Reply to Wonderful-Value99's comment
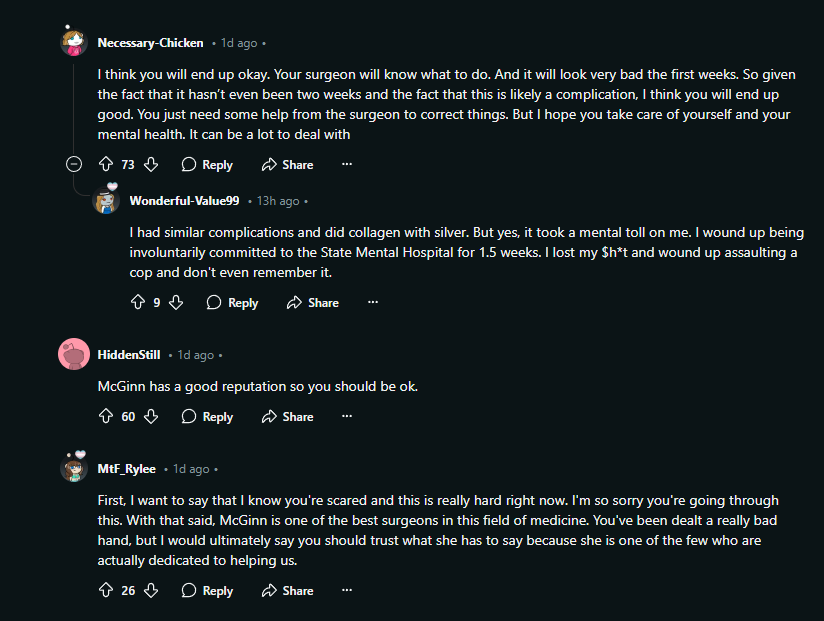The width and height of the screenshot is (824, 621). click(x=233, y=303)
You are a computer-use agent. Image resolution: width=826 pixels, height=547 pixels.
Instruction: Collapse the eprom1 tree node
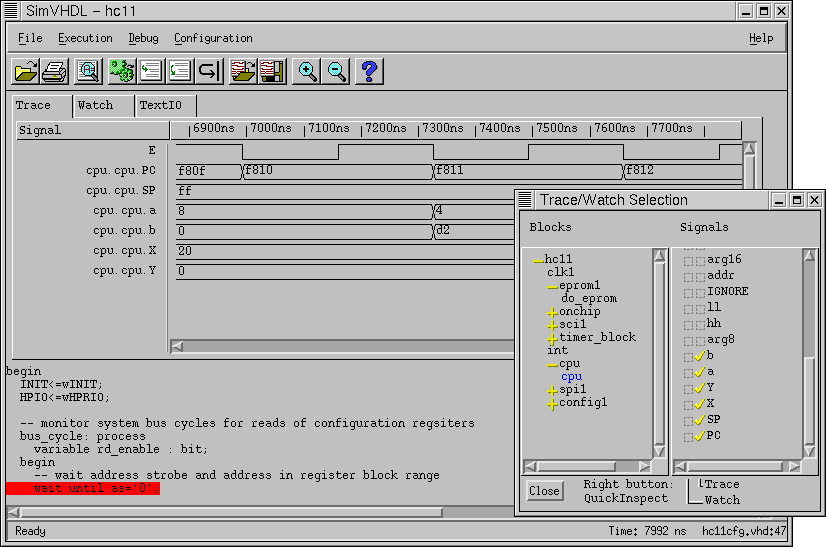point(552,286)
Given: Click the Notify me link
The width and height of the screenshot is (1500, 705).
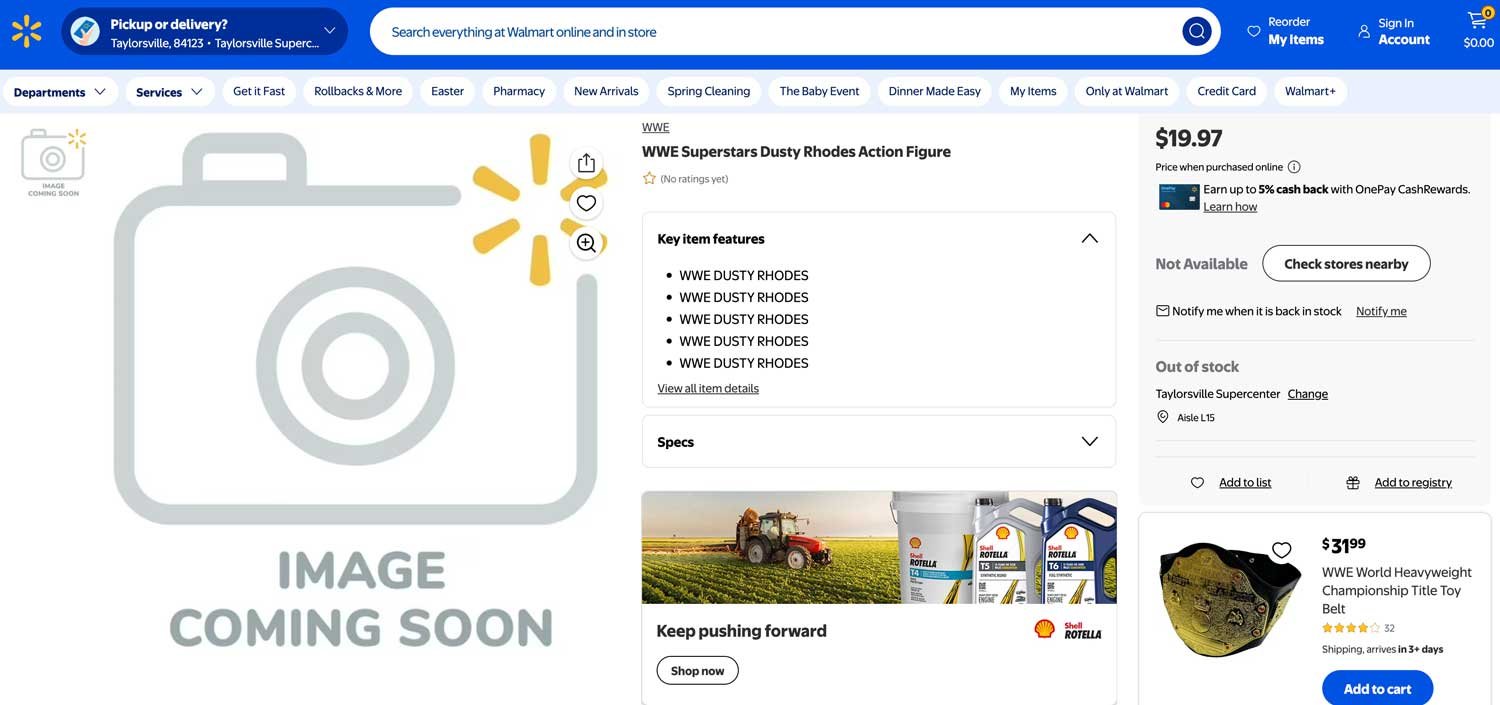Looking at the screenshot, I should 1380,311.
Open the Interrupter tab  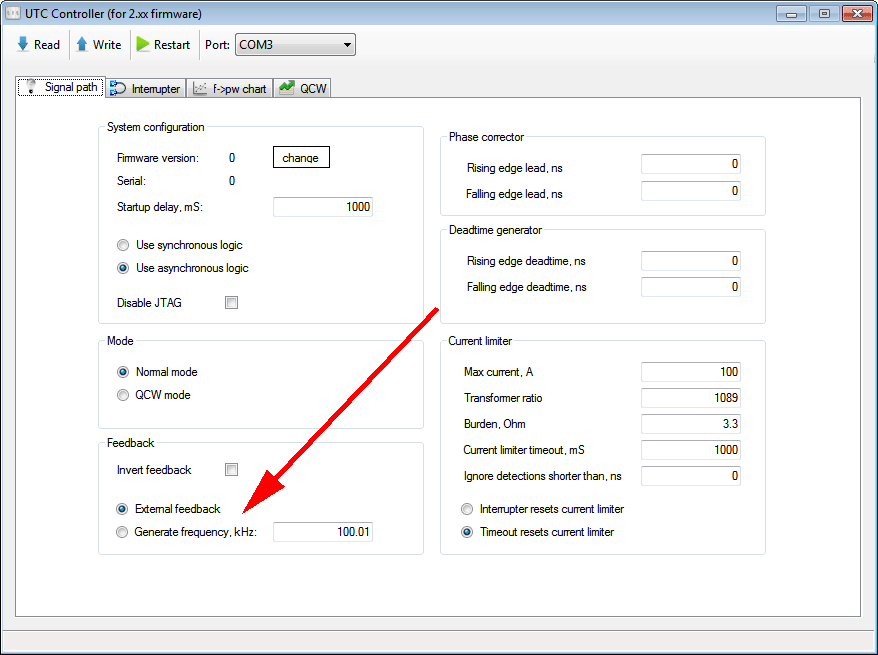coord(146,88)
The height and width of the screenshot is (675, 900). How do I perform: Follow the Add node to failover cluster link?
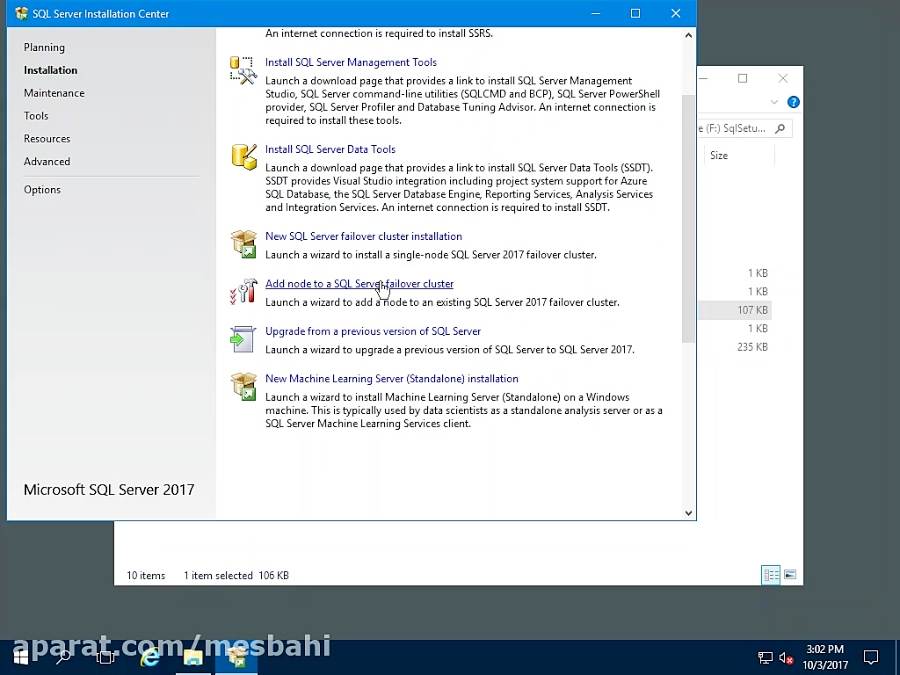point(359,283)
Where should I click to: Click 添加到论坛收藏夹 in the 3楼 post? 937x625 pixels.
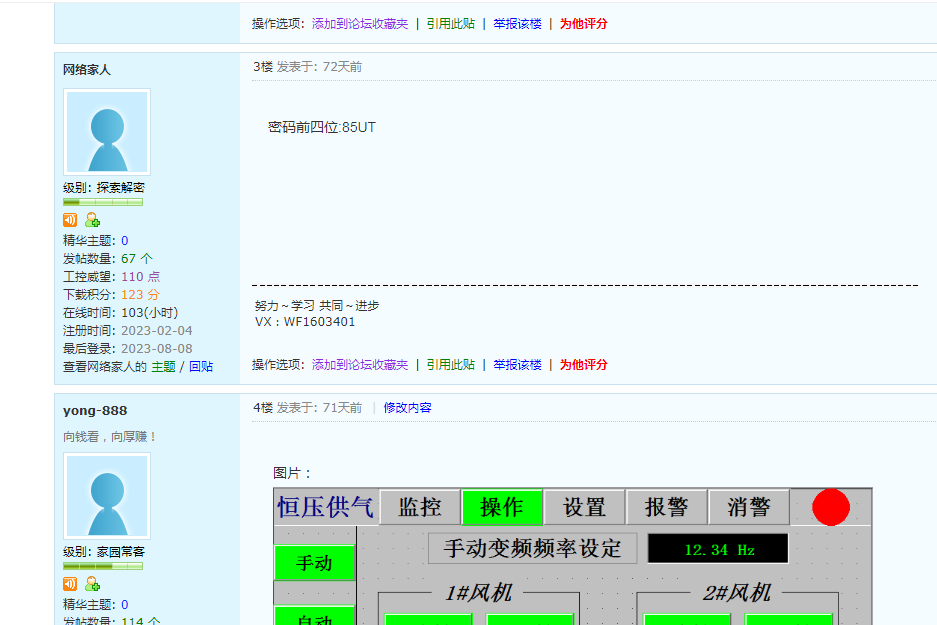(x=360, y=365)
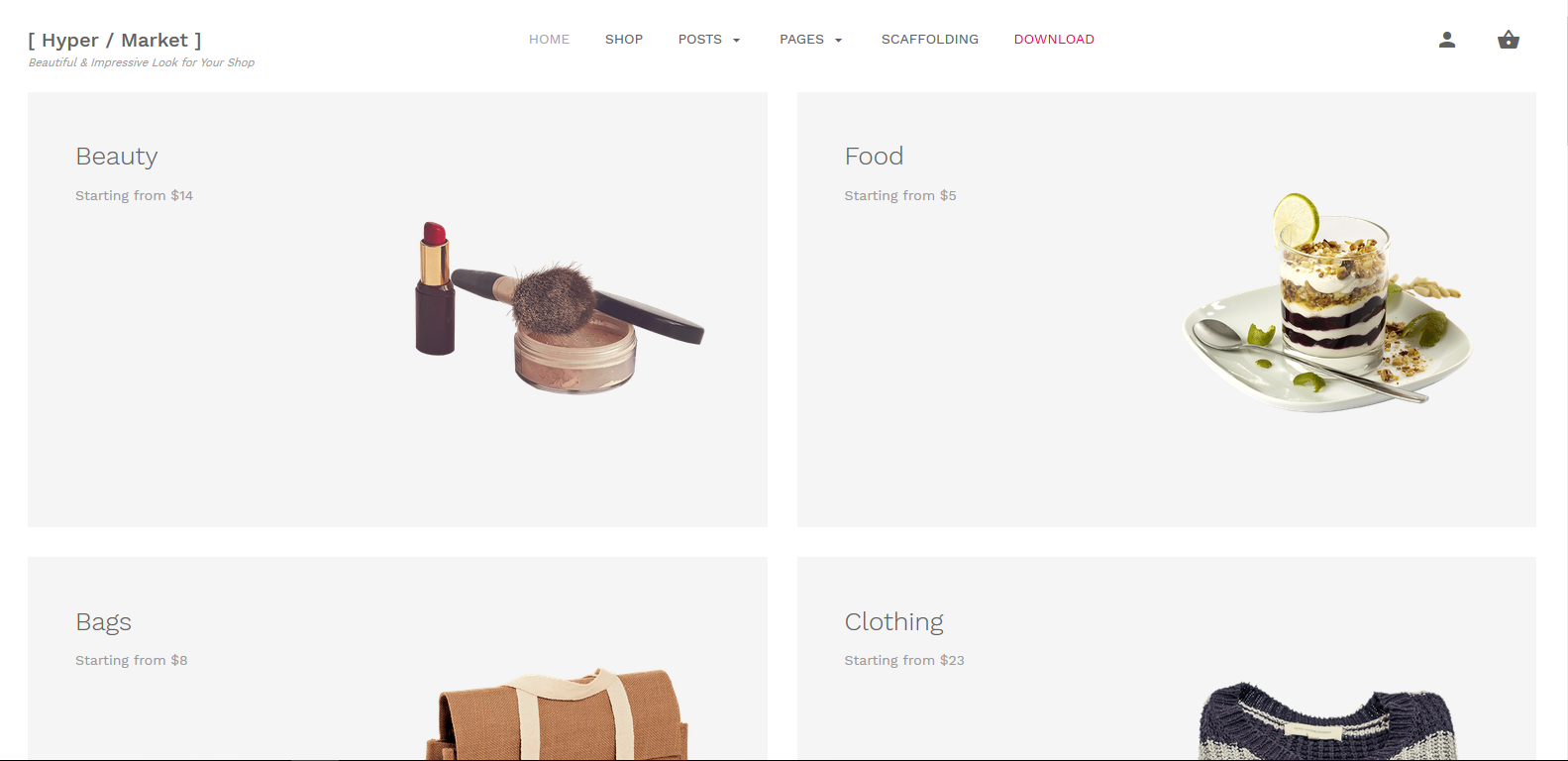Click the brown bag image
The image size is (1568, 761).
(558, 714)
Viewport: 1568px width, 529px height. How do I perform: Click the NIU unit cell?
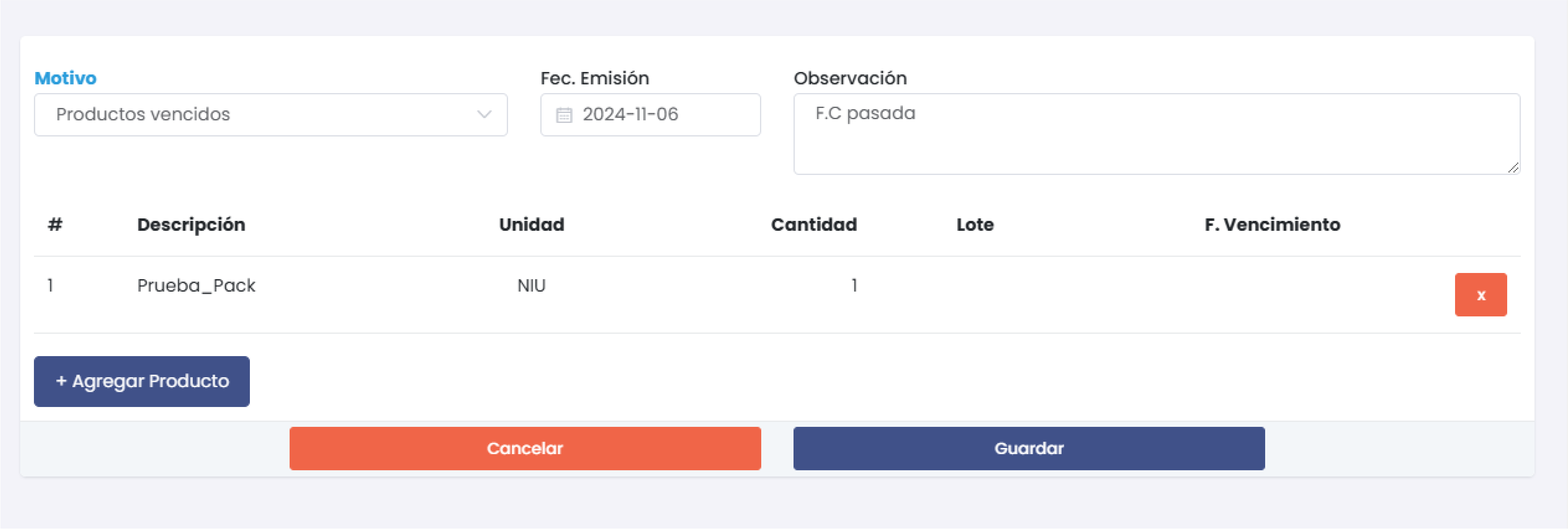pos(531,285)
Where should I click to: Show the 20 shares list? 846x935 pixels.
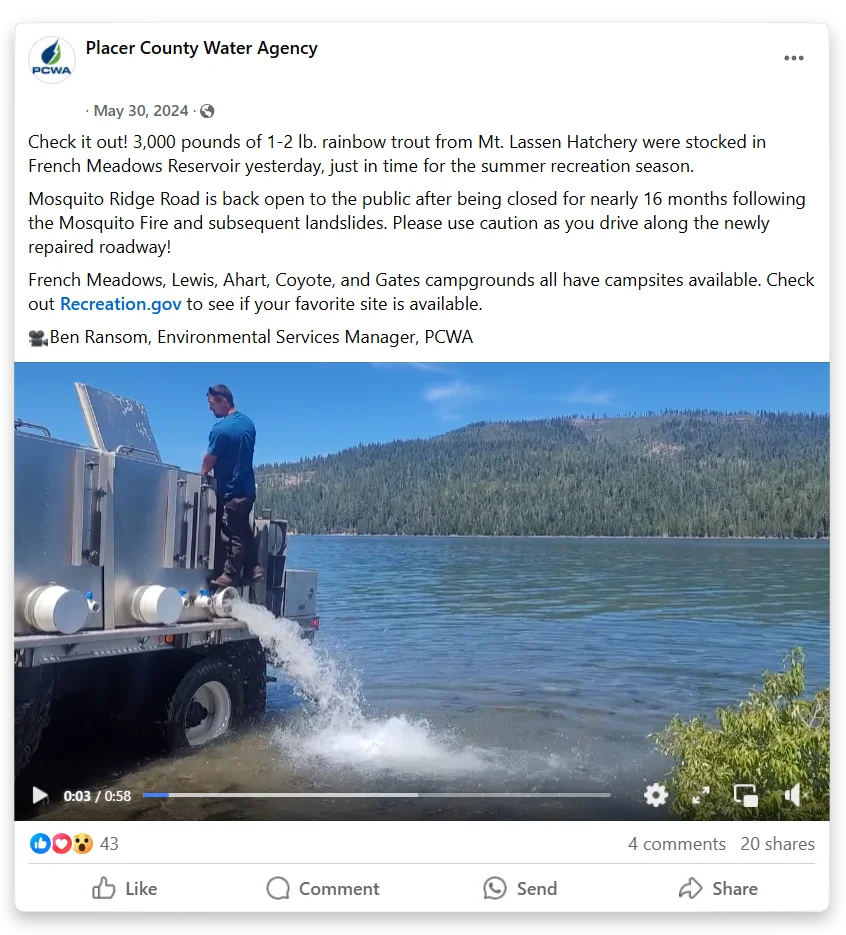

WHAT YOU HAVE TO DO> Begin the copy at the line containing "Viewport: 1568px width, 529px" and end it at the last line of the records; transcribe exactly and exclude pictures.

RESULT FOR THIS TASK>
Viewport: 1568px width, 529px height. How do I perform: Click the NIU unit cell?
pos(531,285)
Where should I click to: Show the 20 shares list? 846x935 pixels.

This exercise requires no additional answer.